## PROBLEM DETAILS
Print the listing exactly as it stands. Skip every picture.

## AVAILABLE RECORDS
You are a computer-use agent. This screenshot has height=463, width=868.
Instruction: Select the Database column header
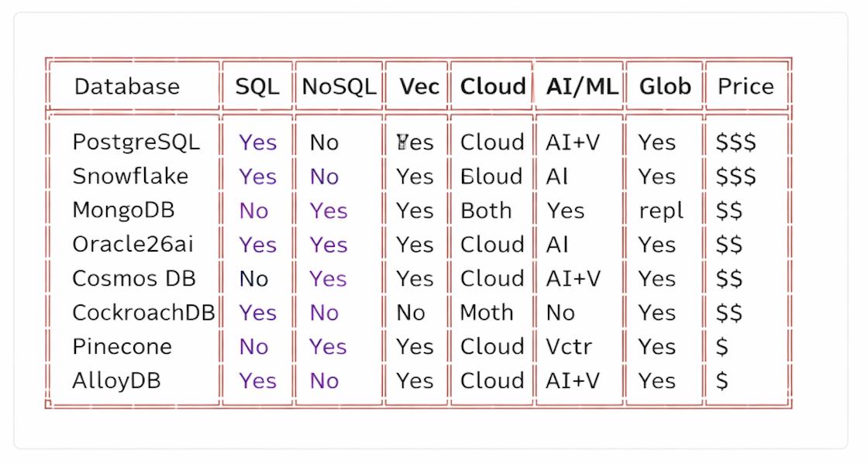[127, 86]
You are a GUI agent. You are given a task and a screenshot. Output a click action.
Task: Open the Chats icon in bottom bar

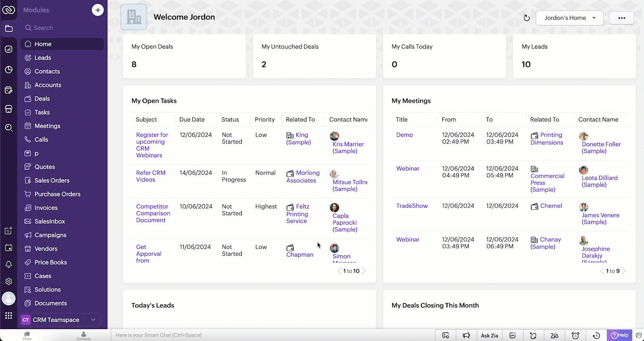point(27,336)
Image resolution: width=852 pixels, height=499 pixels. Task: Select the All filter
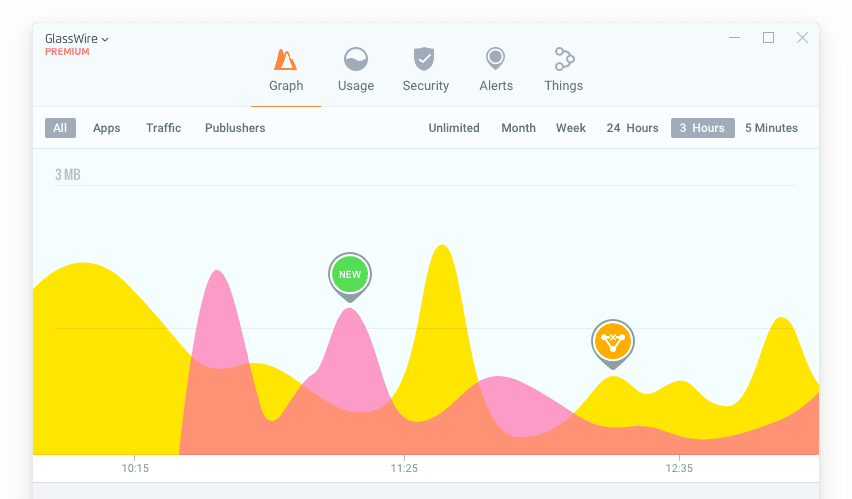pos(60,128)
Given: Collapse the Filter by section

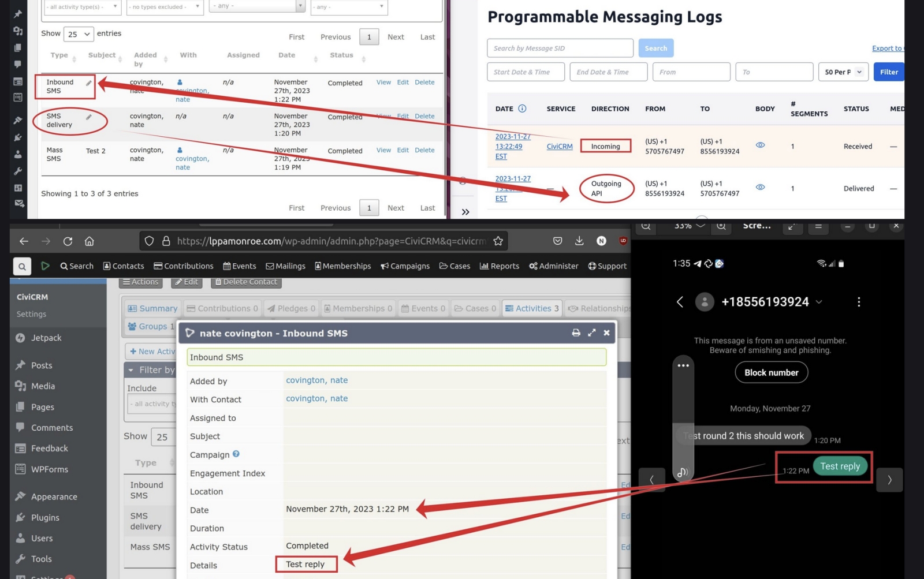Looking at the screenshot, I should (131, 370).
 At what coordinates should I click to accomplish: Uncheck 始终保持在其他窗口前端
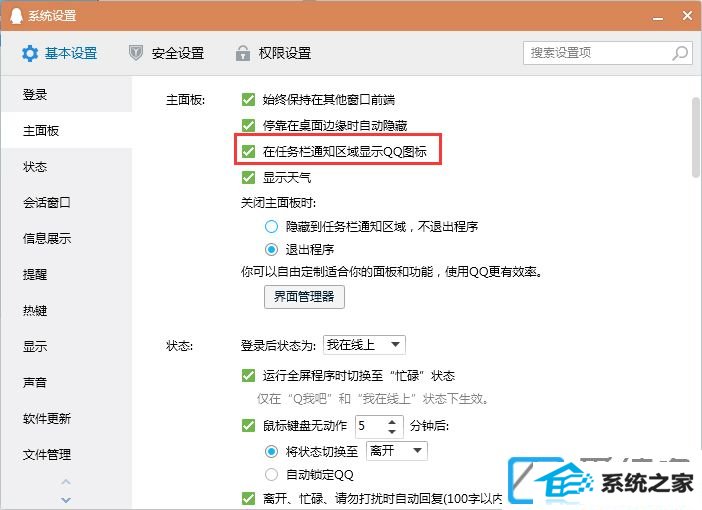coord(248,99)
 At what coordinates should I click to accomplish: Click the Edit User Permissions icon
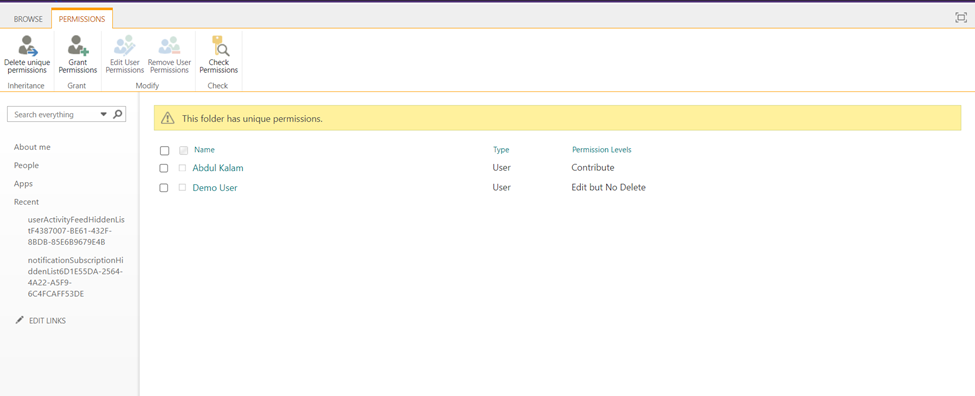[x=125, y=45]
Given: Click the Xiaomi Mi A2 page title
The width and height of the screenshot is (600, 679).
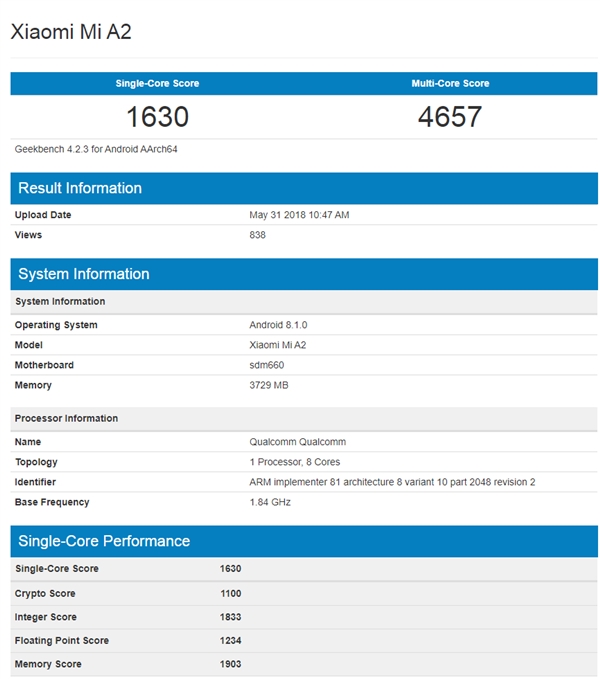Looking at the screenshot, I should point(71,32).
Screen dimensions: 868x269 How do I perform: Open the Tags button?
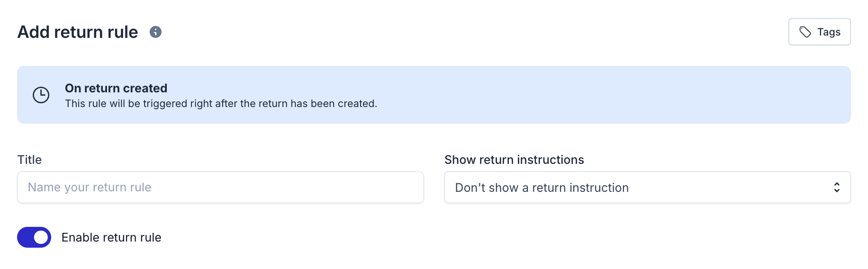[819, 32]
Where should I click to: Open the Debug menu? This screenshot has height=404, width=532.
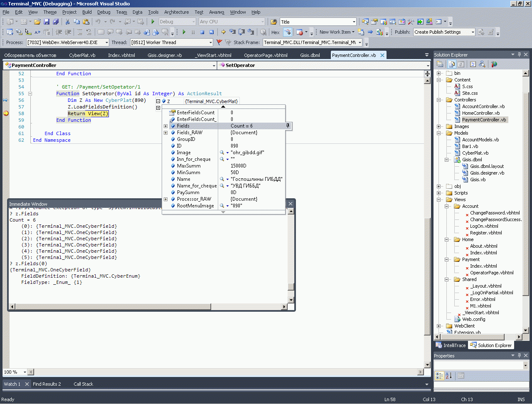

## SOLVED EXERCISE
You are a computer-use agent. This screenshot has height=463, width=868.
Instruction: Select the Database column header
[127, 86]
You are a GUI agent. You are given a task and a screenshot. Output a click action.
Task: Open the Chats icon in bottom bar

point(27,336)
Image resolution: width=852 pixels, height=499 pixels. Task: Select the All filter
pos(60,128)
Given: Collapse the Filter by section

Looking at the screenshot, I should (131, 370).
 At what coordinates should I click to accomplish: Uncheck 始终保持在其他窗口前端
coord(248,99)
 At what coordinates should I click to accomplish: Click the Edit User Permissions icon
[x=125, y=45]
Given: Click the Xiaomi Mi A2 page title
The width and height of the screenshot is (600, 679).
Looking at the screenshot, I should point(71,32).
Screen dimensions: 868x269 How do I perform: Open the Tags button?
[819, 32]
Where should I click to: Open the Debug menu? This screenshot has height=404, width=532.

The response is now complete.